Das Bundesarbeitsgericht hat auch nicht dieses Gesetz verworfen, sondern hat es, übrigens anders als der Wissenschaftliche Parlamentsdienst dieses Hauses, für verfassungskonform und europarechtskonform auslegbar gehalten.
Und nun ist es so, dass sich die Koalition in dieser Frage, wie in vielen anderen, einen, sagen wir mal, sehr großen Zeitraum genommen hat, um zu einer gründlichen Abwägung zu kommen.

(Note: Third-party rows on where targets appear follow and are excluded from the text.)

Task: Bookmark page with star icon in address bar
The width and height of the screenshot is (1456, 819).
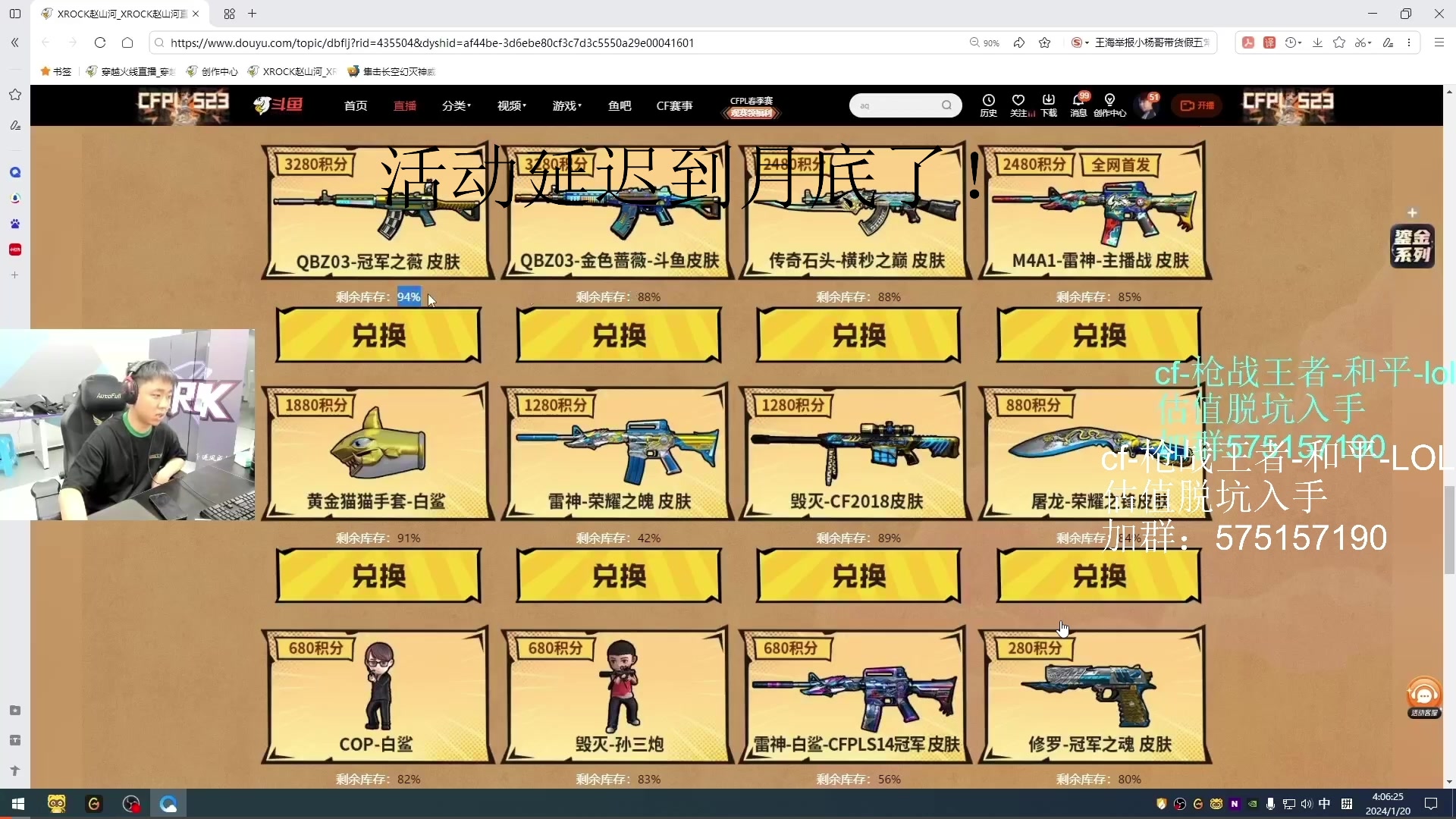Action: tap(1044, 42)
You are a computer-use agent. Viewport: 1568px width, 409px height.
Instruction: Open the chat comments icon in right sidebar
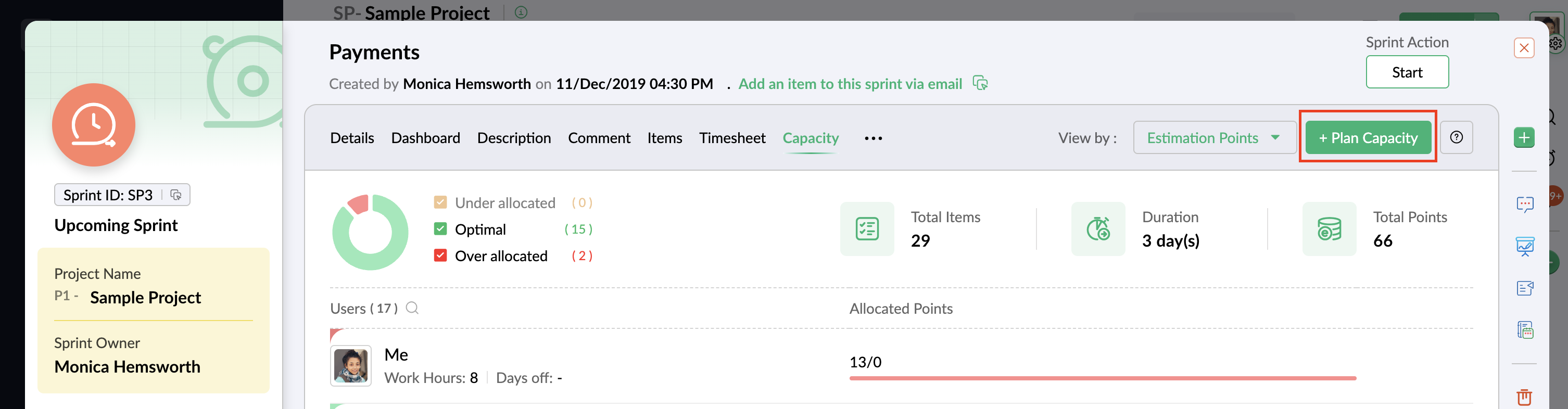pos(1524,204)
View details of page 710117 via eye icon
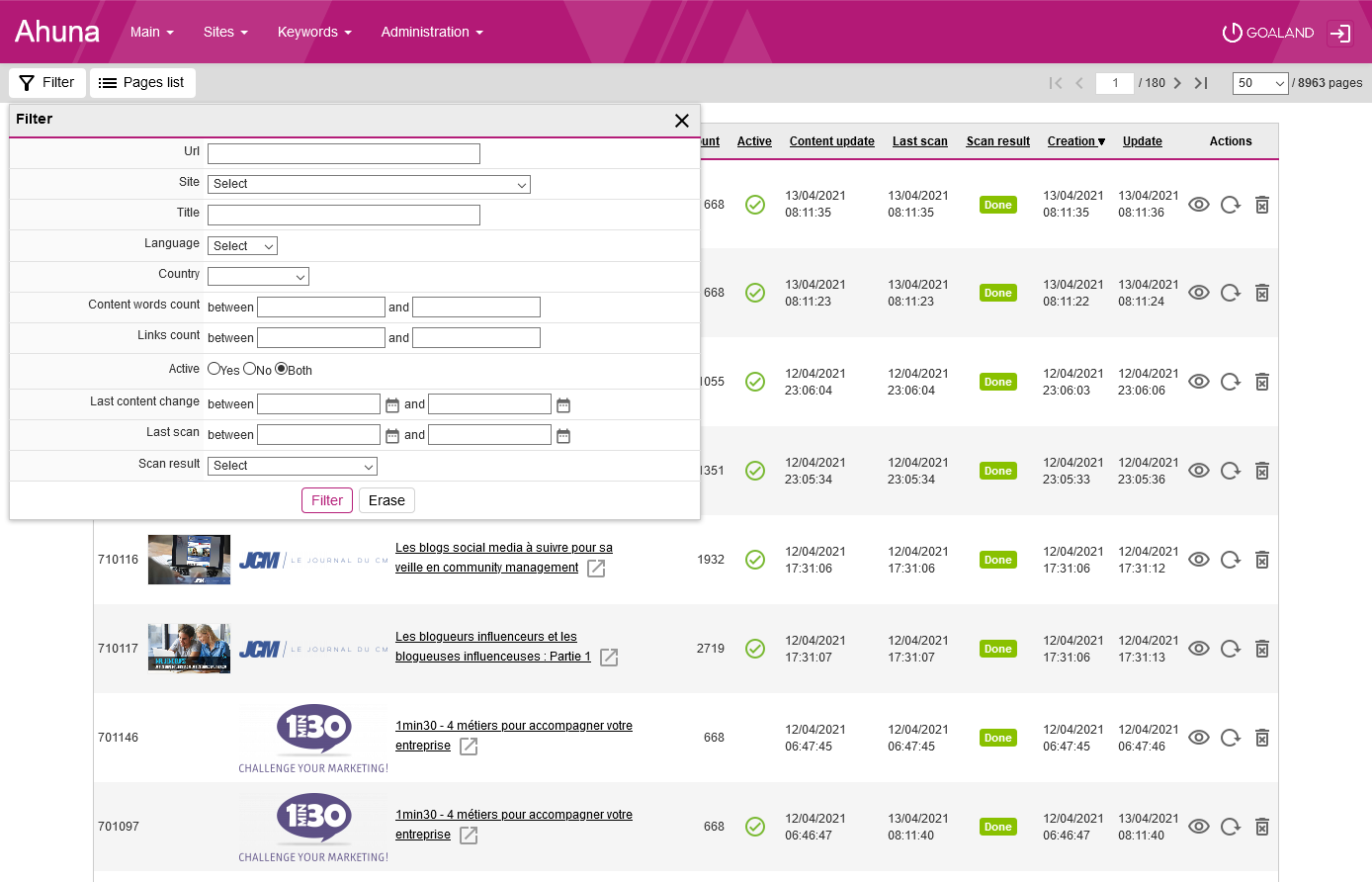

Anders als an manchen Stellen, wo wir vielleicht noch miteinander reden müssen, ob wir tatsächlich über eine Gesetzesänderung zwingend reden, gibt es hier nur einen Imperativ: Die Koalition wird das Neutralitätsgesetz im Lichte der aktuellen Rechtsprechung des Bundesverfassungsgerichts und des Bundesarbeitsgerichts rechtssicher, gerichtsfest ändern.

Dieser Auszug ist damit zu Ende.